» **Brief**
Set the pictures aside and return each record below precisely as written.

» **Materials provided**

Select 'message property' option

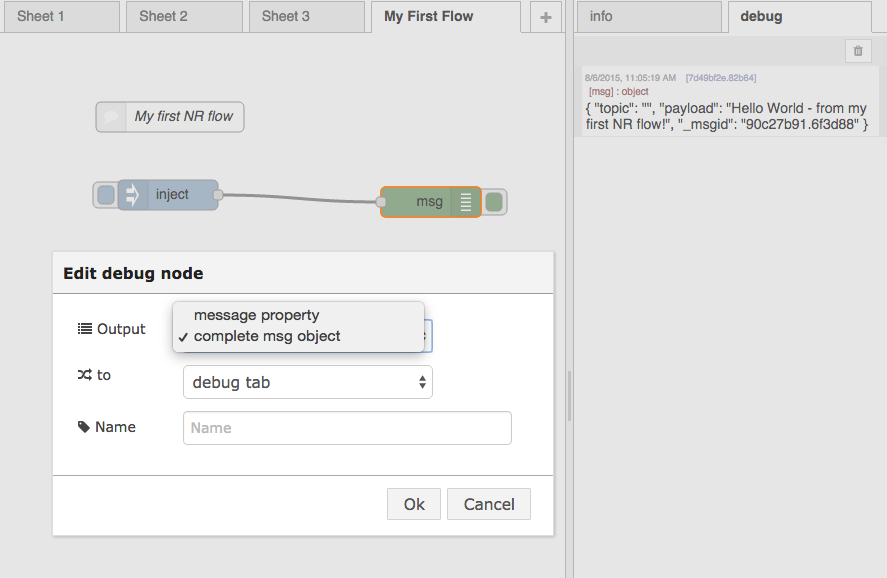click(257, 315)
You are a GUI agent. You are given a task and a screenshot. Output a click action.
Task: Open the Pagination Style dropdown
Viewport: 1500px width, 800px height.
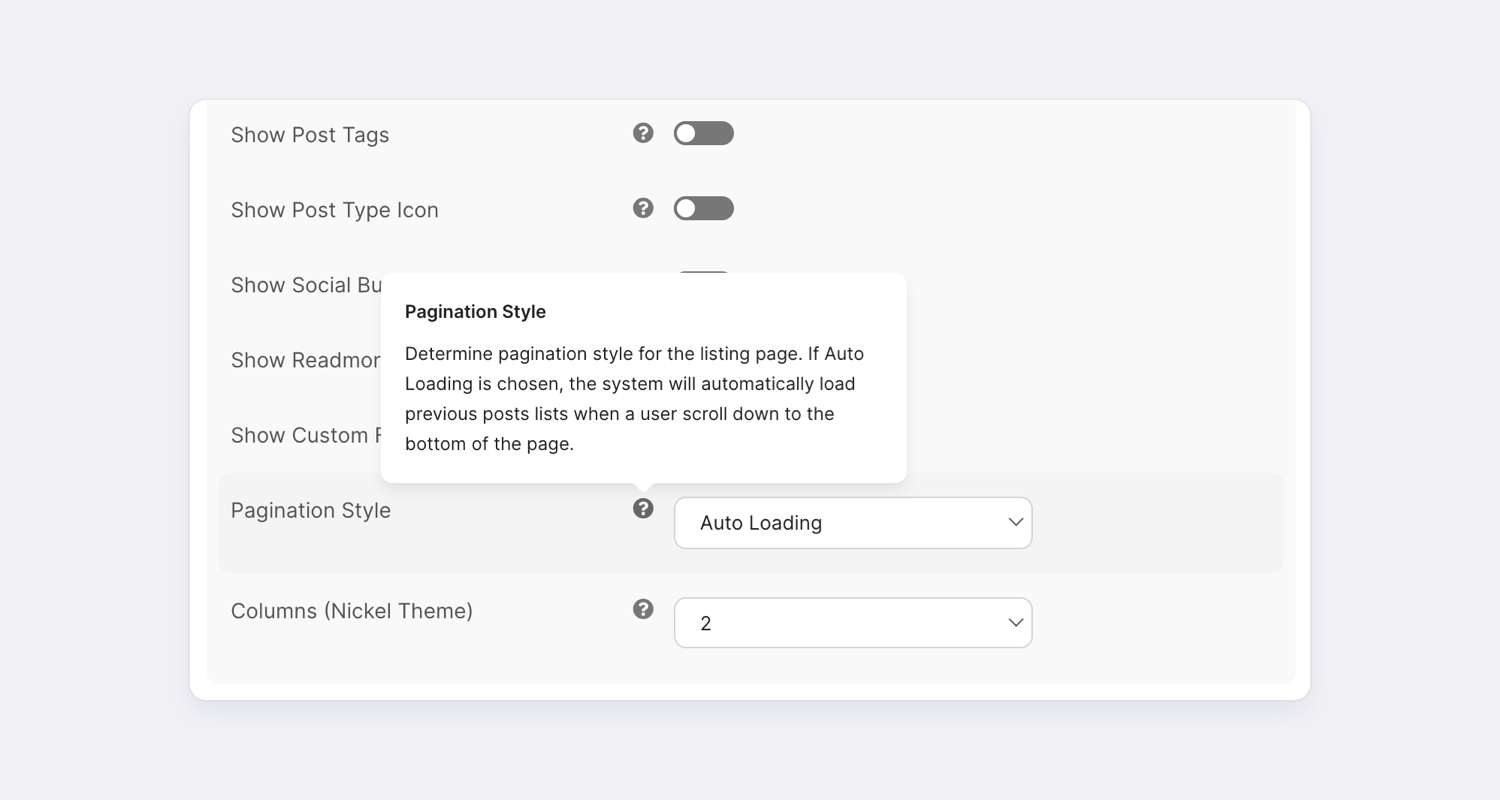coord(852,522)
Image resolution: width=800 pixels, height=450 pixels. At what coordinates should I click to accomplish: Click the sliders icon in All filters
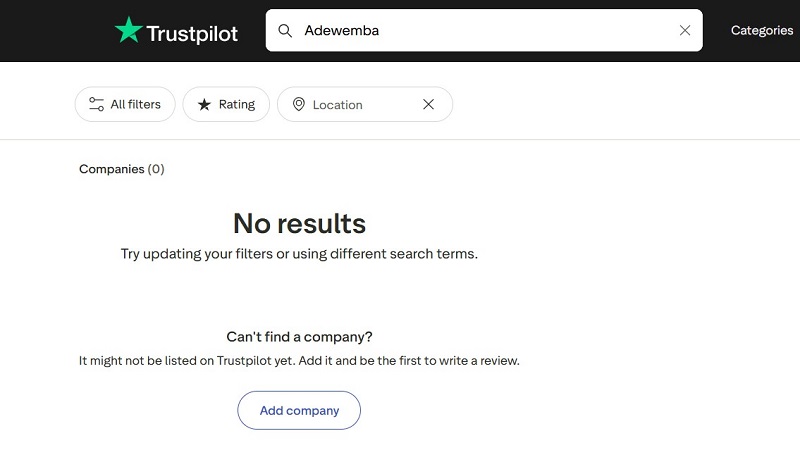coord(96,104)
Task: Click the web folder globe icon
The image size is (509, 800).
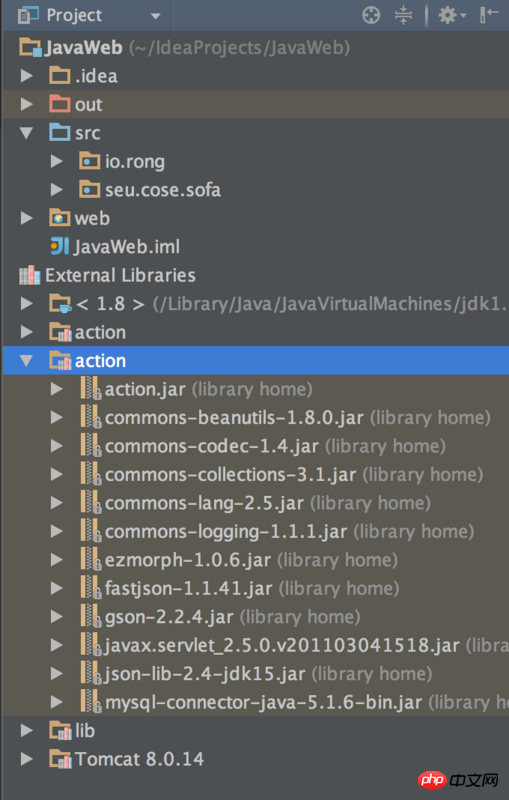Action: [60, 218]
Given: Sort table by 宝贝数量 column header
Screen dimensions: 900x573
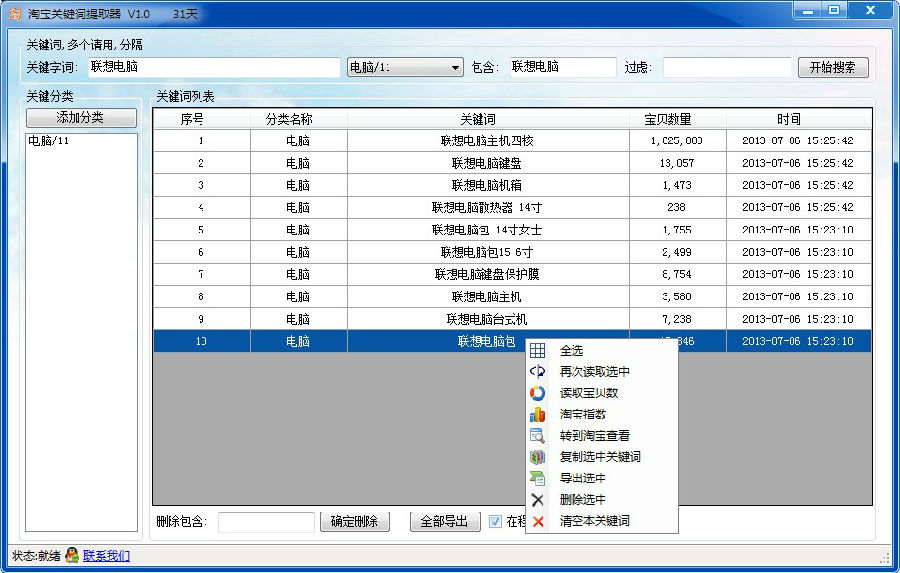Looking at the screenshot, I should tap(667, 119).
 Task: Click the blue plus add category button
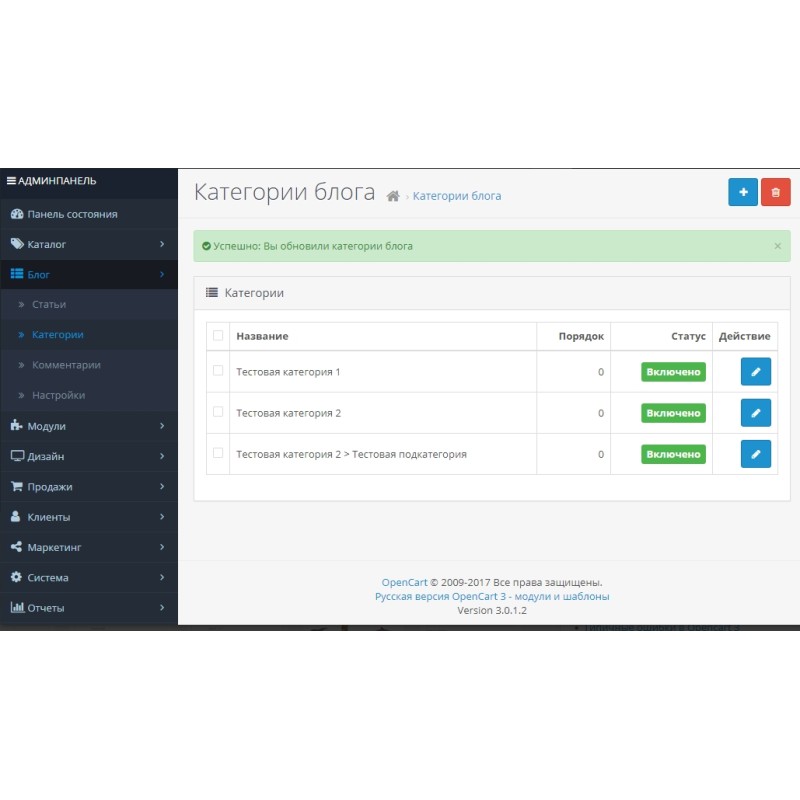point(743,192)

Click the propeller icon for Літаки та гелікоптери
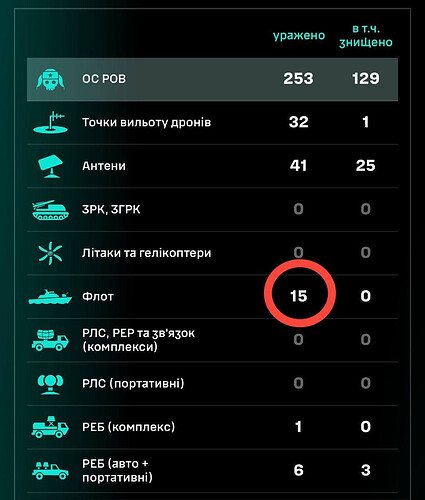click(50, 253)

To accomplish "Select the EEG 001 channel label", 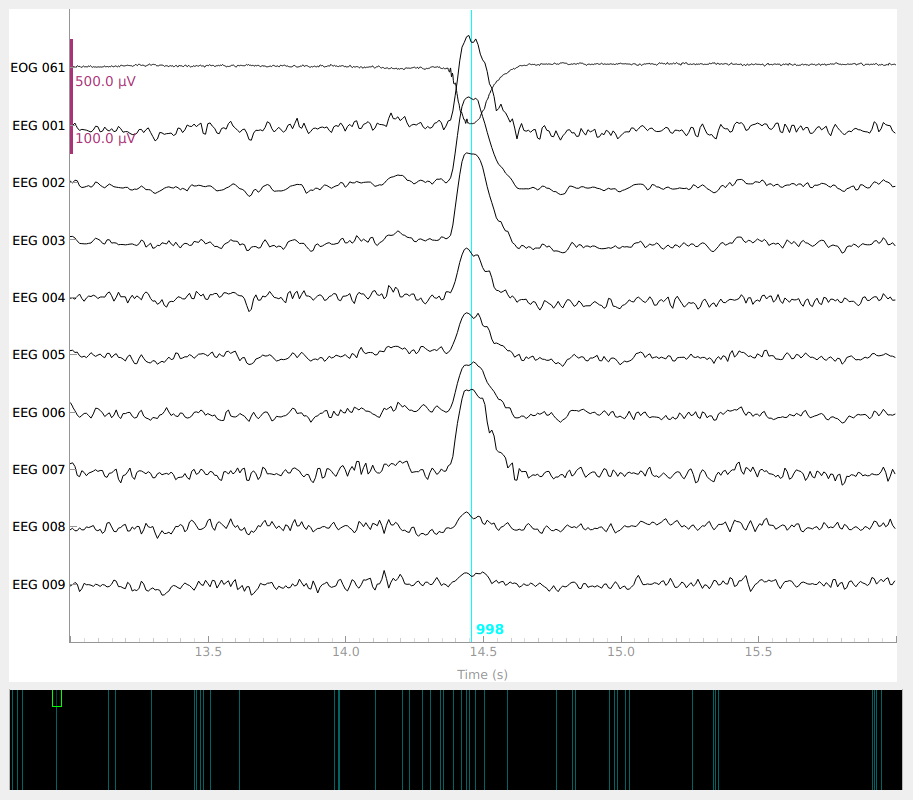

» **Task solution**
Select 'message property' option

click(257, 315)
You are a GUI agent. You are given a task and a screenshot. Output a click action.
Task: Open the Pagination Style dropdown
Viewport: 1500px width, 800px height.
coord(852,522)
Image resolution: width=800 pixels, height=450 pixels. At what coordinates should I click to accomplish: Click the sliders icon in All filters
coord(96,104)
Task: Click the web folder globe icon
The image size is (509, 800).
Action: [60, 218]
Given: Sort table by 宝贝数量 column header
Screen dimensions: 900x573
Looking at the screenshot, I should tap(667, 119).
 Task: Click the blue plus add category button
point(743,192)

Click the propeller icon for Літаки та гелікоптери
click(50, 253)

To accomplish "Select the EEG 001 channel label", 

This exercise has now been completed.